FREDERICTON – A local chef is planning to share his passion for Southeast Asian cuisine with his new pop-up restaurant venture: Broken Rice Street Food.

After spending time travelling and working in Southeast Asia over the years, Steven Coyle was looking for a way to share his love for the region’s food with others.

“Previously I’ve lived in Vietnam for a year. I was a chef out there and I traveled to Southeast Asia for three months to Thailand, Cambodia, Malaysia, Singapore,” says Coyle. “I traveled around basically just educating myself on dishes of those countries and just eating as much as I possibly could and immersing myself in the culture. I’ve just taken it from there.”

“Since I’ve come back from Asia, I’ve just had a desire to share those dishes with other people that I’ve met.”

Coyle is currently a chef at the 11th Mile, a restaurant in downtown Fredericton. The owners of 11th Mile have agreed to allow him to host regular pop-up events to serve Southeast Asian food.

“At first, it was just going to be one event, then as I looked into it further, I realized I wanted to do more than one,” he says. “I decided I’m going to start my own company.

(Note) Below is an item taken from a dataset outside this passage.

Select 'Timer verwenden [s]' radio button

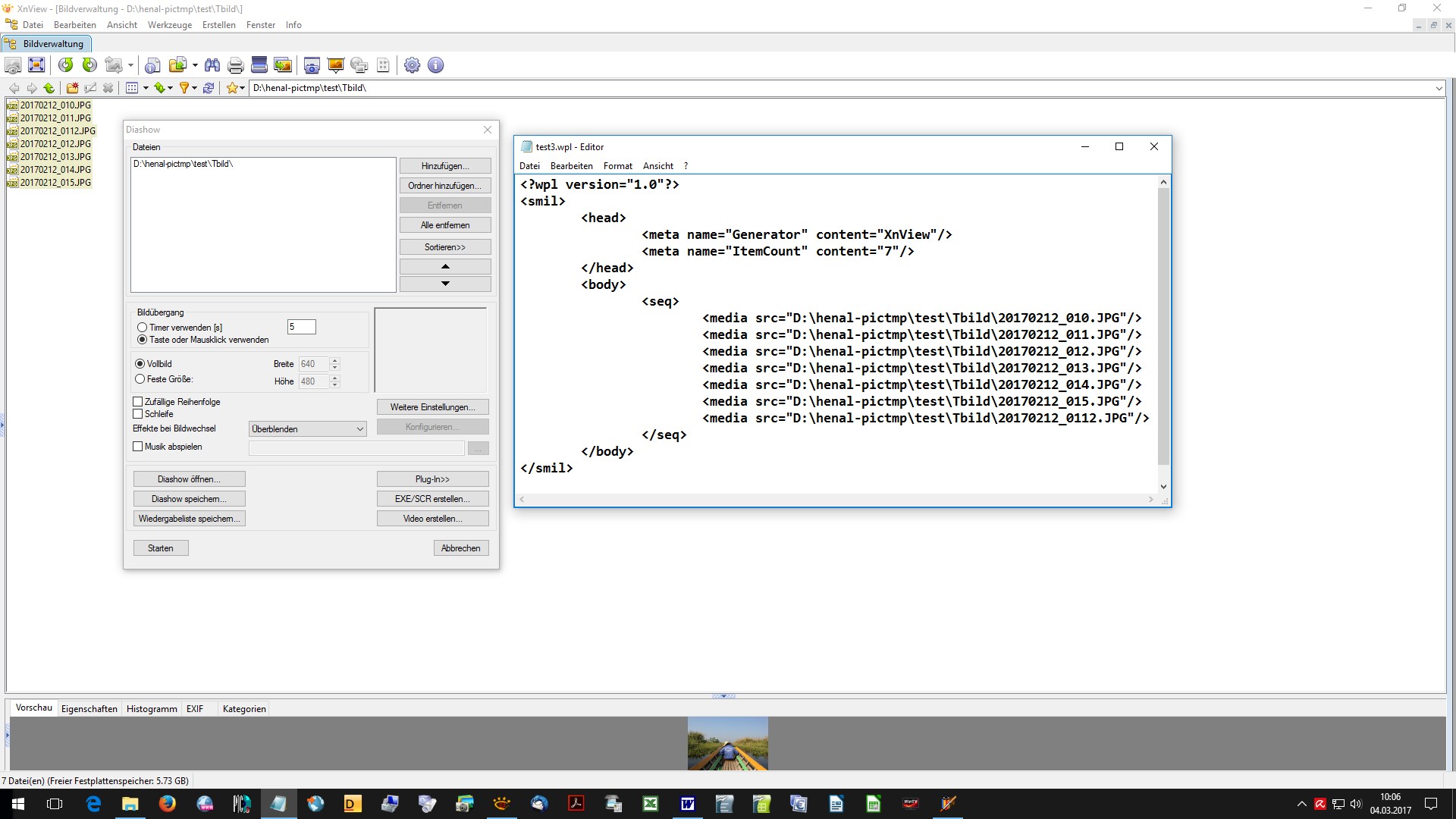pos(142,328)
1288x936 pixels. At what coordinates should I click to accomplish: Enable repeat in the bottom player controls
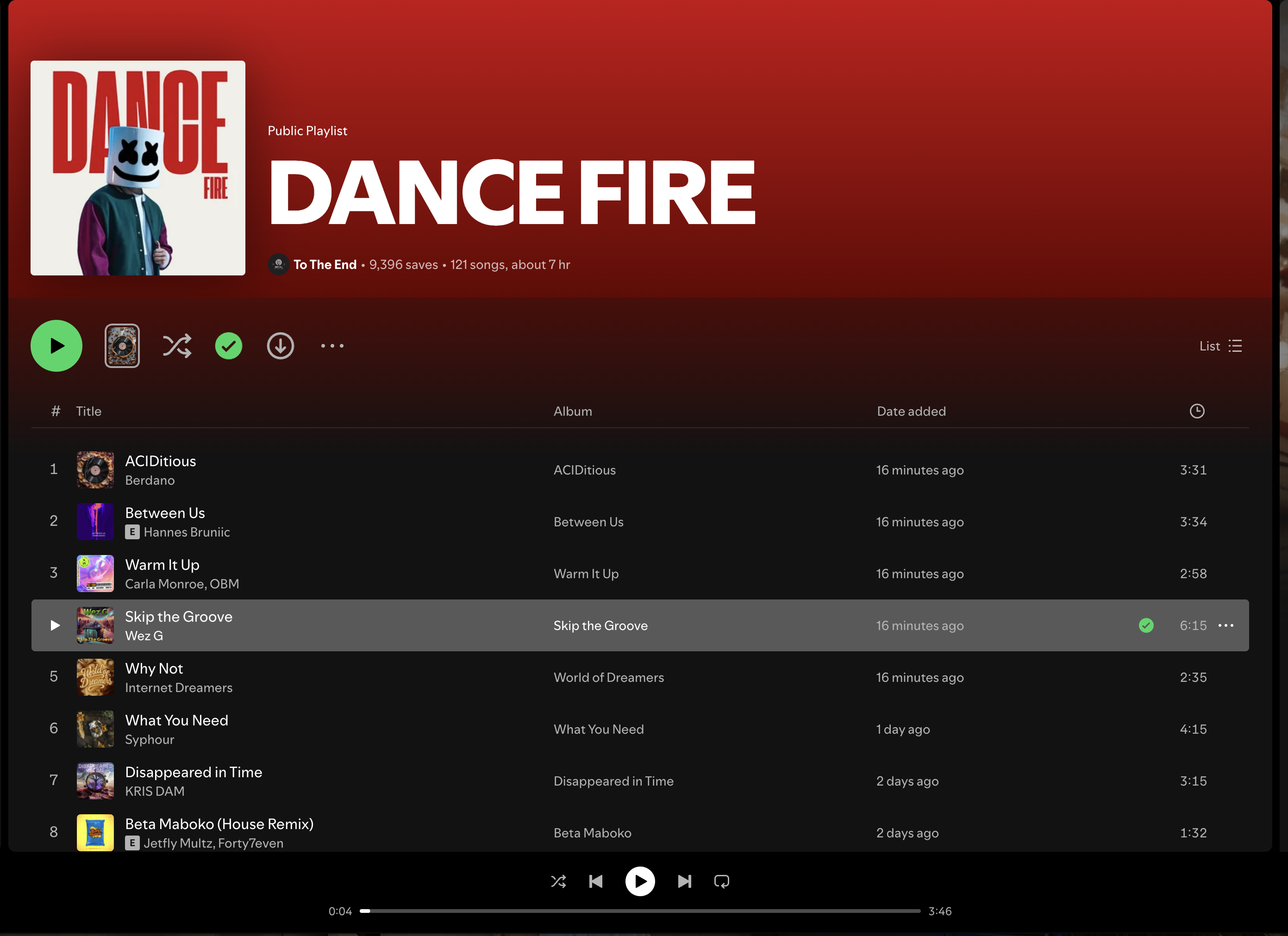tap(721, 881)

Starting off I am going to do Vietnamese food.”

The first Broken Rice event takes place March 2 from 12 p.m. to 2 p.m.

“The first event is specifically going to be Vietnamese chicken noodle soup and I’m hopefully going to progress from there and try to share the other dishes from Vietnam, some that people here may not have heard so much about and just take it from there,” says Coyle.

“The idea is that it’s an evolving pop-up concept. That means I don’t want to stick to one specific thing. I want it to evolve over time so I can share as many dishes as I possibly can.”

Though there are a few Vietnamese restaurants in Fredericton, Coyle hopes Broken Rice Street Food will help expose even more people to Southeast Asian food.

“There are some Vietnamese restaurants in the city and I think there is a big demand, especially for Asian food, which I don’t think it’s catered too as much as it possibly could be. Also, it’s really just for me to throw my hat in the ring as well. I feel like I can add to the restaurants that we already have and this my version of these sort of dishes.”

Though he loves the idea of opening a restaurant of his own in the future, he says this venture is all about sharing his genuine love for the food.

“To be honest, for me the whole idea of this is so I can share my love of food with other people. If it takes off and I was able to have my own restaurant down the line, that would be fantastic, but for right now, it’s so I can share what I really love with other people.”